Peux-tu nous parler de cette sortie sur Depth Request ? Comment s’est fait le contact avec le label ?
J’ai mis trois ans à construire ce projet. Je n’ai jamais autant investi dans quelque chose d’artistique. J’avais une volonté forte de sortir un projet dont je sois fier de A à Z. J’ai sorti beaucoup d’EPs, mais sans fil rouge. Là, je voulais vraiment créer un univers musical cohérent. Je me suis concentré sur le sound design, en cherchant à évoquer la tension corporelle et les relations interpersonnelles.
C’était important pour moi de le sortir en format physique, pour matérialiser ce travail. J’ai contacté Depth.Request, qui a tout de suite accroché. Ils ont des releases que j’admire : celles de Codex Empire (sous son alias Antechamber), de Ryuichi Takeuchi, de Katran, ou encore de mon ami Lesser Of. Ce label incarne le professionnalisme que je recherche. Je suis très perfectionniste, donc je veux bosser avec des gens qui veulent bien faire.

Est-ce ta première sortie vinyle?
En 2023, j’ai fait un morceau en featuring avec Lesser Of qui est sorti sur vinyle chez SUBVERTED (All Your Nightmares Are Obscured, compilation The Collective Impact). Mais oui, c’est ma première sortie vinyle solo.
Tu sembles moins présent sur scène que d’autres… Volontaire ?
Composer de la musique est une activité solitaire qui correspond bien à mon côté ‘nerd’ ; c’est, pour moi, le cœur de mon travail artistique. Le problème, c’est que je ne suis pas du tout dans le réseautage. Je n’envoie pas de DM, je ne réagis pas aux stories (sauf celles des gens que je connais)… Je ne me “vends” pas, ça ne me ressemble pas.
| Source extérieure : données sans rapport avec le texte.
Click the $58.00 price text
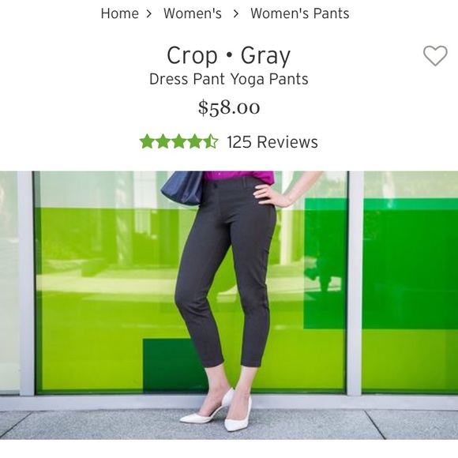458x458 pixels. coord(229,107)
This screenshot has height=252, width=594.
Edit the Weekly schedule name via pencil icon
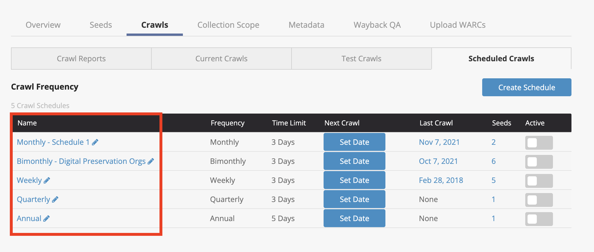point(47,180)
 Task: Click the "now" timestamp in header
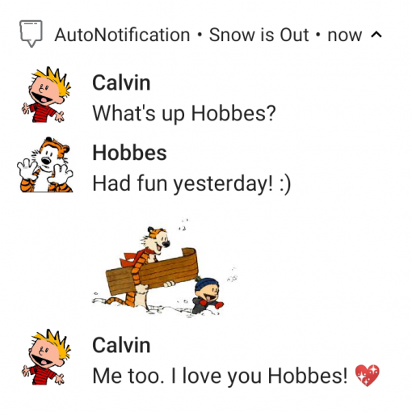(x=345, y=36)

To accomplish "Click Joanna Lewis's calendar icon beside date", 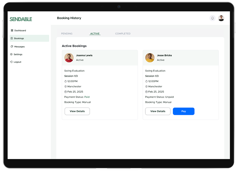I will point(66,92).
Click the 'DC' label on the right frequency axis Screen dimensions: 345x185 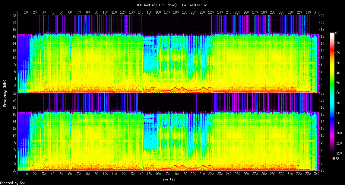pos(322,171)
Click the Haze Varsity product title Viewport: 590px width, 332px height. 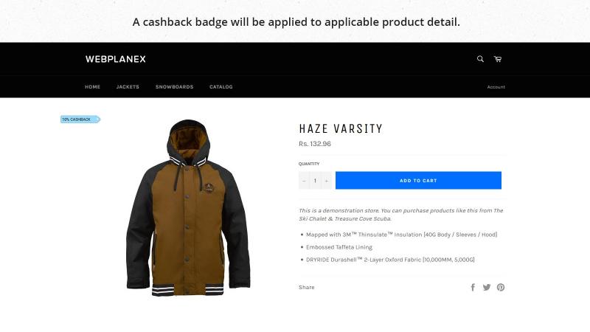[x=341, y=128]
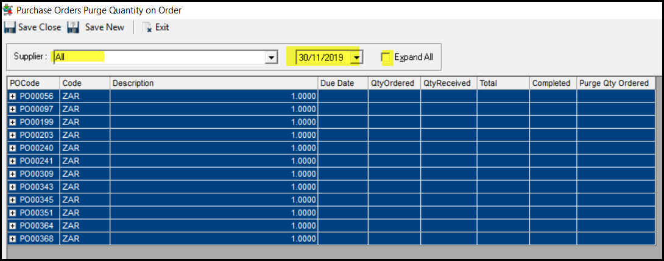Expand purchase order PO00056 row
Image resolution: width=664 pixels, height=261 pixels.
[13, 96]
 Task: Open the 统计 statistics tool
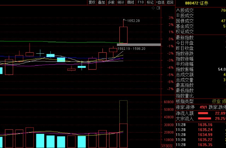[x=121, y=2]
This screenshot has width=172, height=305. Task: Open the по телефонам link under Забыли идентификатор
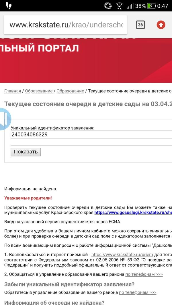tap(138, 292)
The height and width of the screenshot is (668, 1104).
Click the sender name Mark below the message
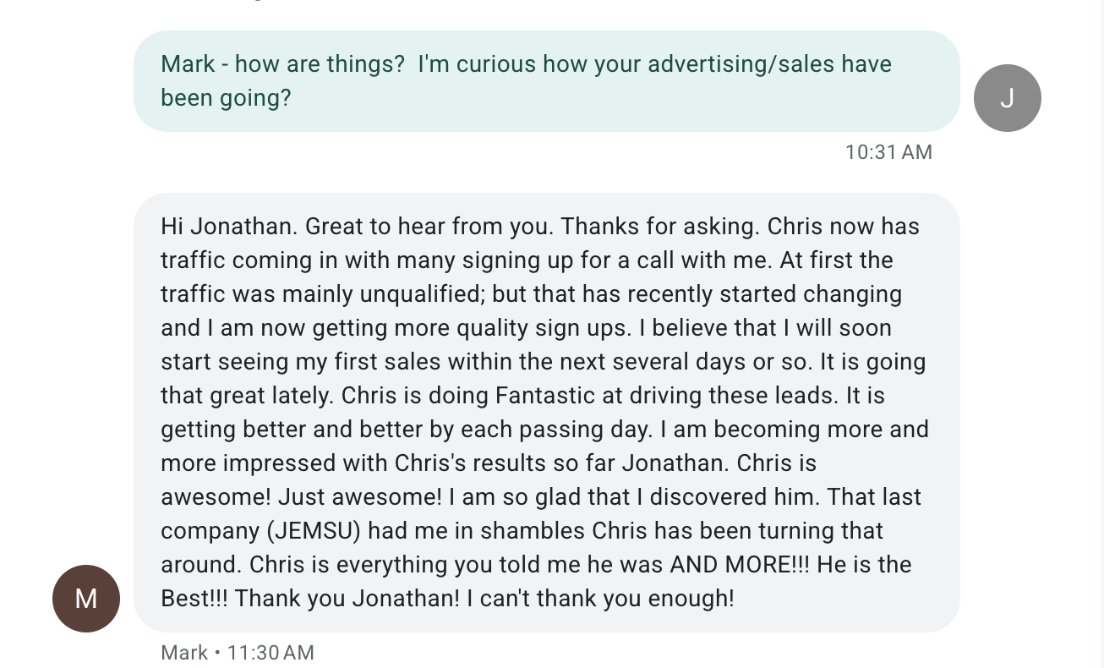(x=184, y=653)
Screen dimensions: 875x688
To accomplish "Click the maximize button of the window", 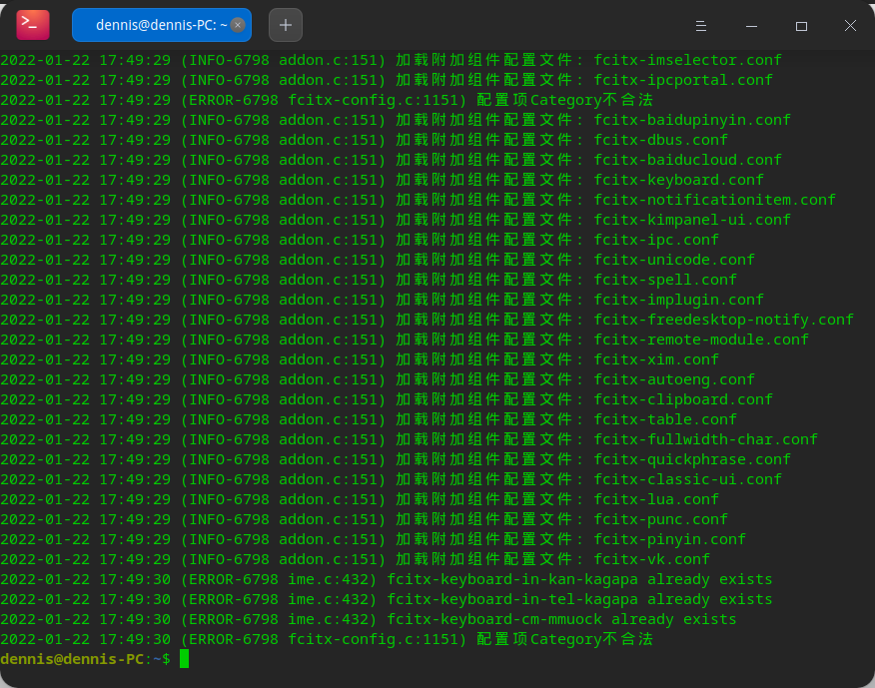I will click(x=802, y=26).
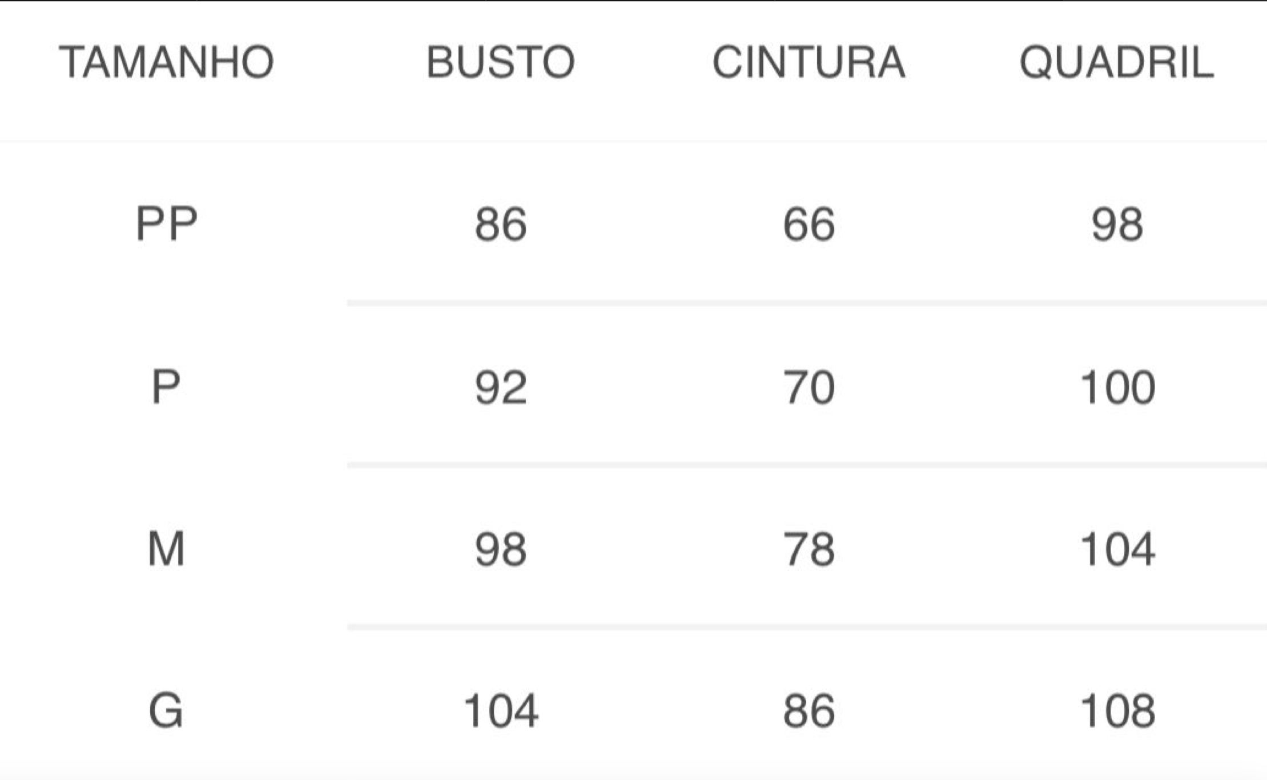
Task: Click the TAMANHO column header
Action: click(x=166, y=62)
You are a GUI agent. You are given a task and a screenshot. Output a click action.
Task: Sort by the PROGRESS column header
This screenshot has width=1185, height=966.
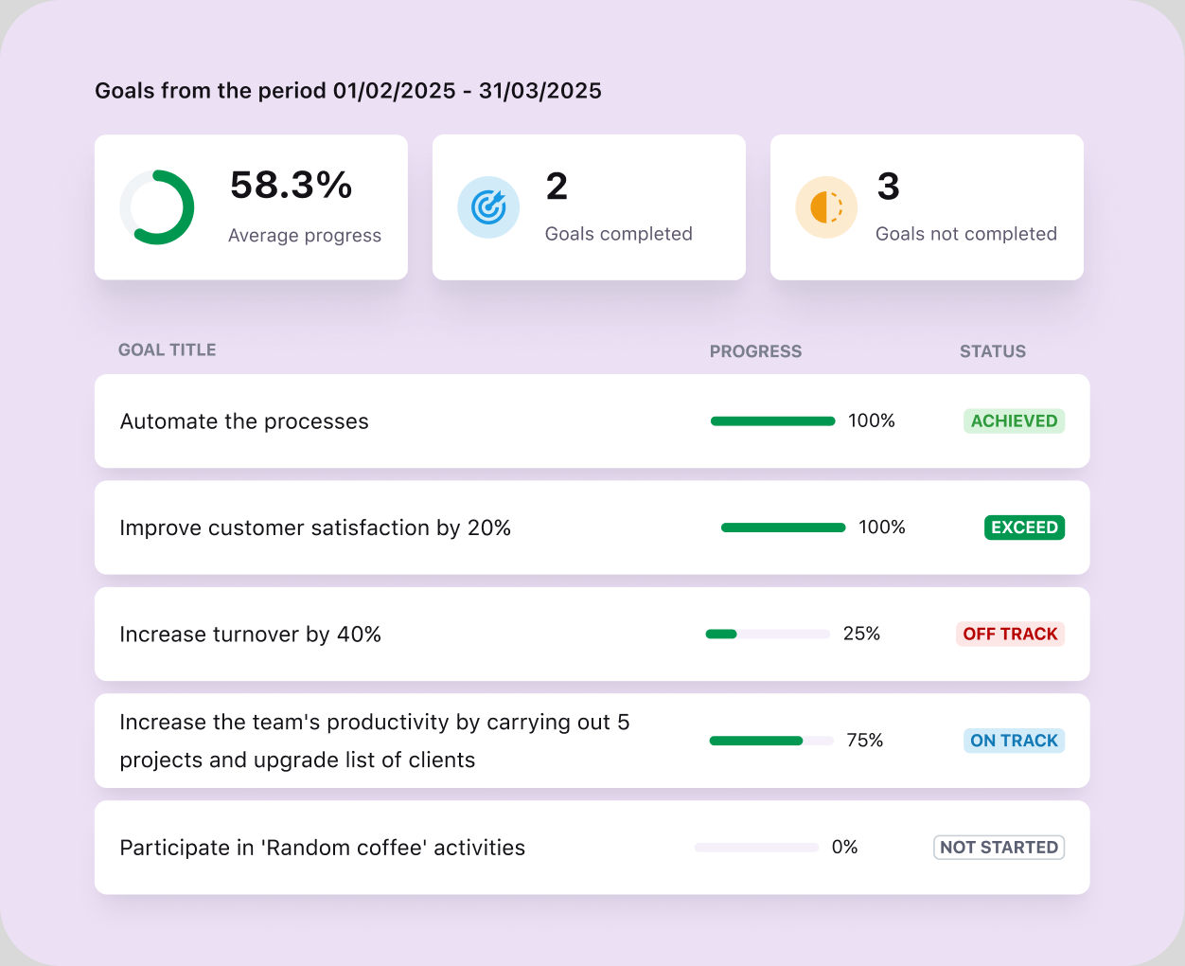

Pourtant, tu es soutenu par des artistes de grande renommée comme Paula Temple, Codex Empire ou Boris (Ostgut Ton)…
C’est un peu paradoxal, oui. J’ai pu atteindre de super artistes comme ceux-là, ou encore Nur Jaber, qui m’a même demandé un morceau pour son label OSF. Tout ça, c’est trop sympa. Mais j’aimerais me consacrer à mixer plus. Mixer, c’est le moment où tu te confrontes au public. Tu expérimentes autrement qu’en studio.
Quelles sont tes techniques de sound design ? Vers quoi tends-tu en ce moment ?
En ce moment, j’enregistre beaucoup ma voix et ma guitare. C’est parfois plus simple que de synthétiser un son ou chercher un sample libre. Et surtout, c’est hyper valorisant d’avoir un “input” aussi personnel dans sa musique.
Un conseil : si tu as une mélodie en tête, chante-la. Même si tu chantes mal, tu peux corriger le pitch (rires). Un sample, même bien déniché, ne procure jamais autant de fierté que ce que tu crées toi-même.
Aussi, je recommande d’acheter le minimum de matos, en hardware ou software. Maîtriser ce qu’on a prend du temps. Et je trouve ça effrayant de voir des producteurs avec des bibliothèques immenses de plugins crackés. On ne peut pas vraiment approfondir sa pratique avec autant d’outils sous la main.
Enfin, je pense qu’on devrait envisager le mixage comme un choix esthétique, pas juste une course au volume. Donner une couleur à ses morceaux, c’est essentiel. La patte de l’artiste continue après l’arrangement. C’est aussi au mixage qu’on reconnaît un artiste.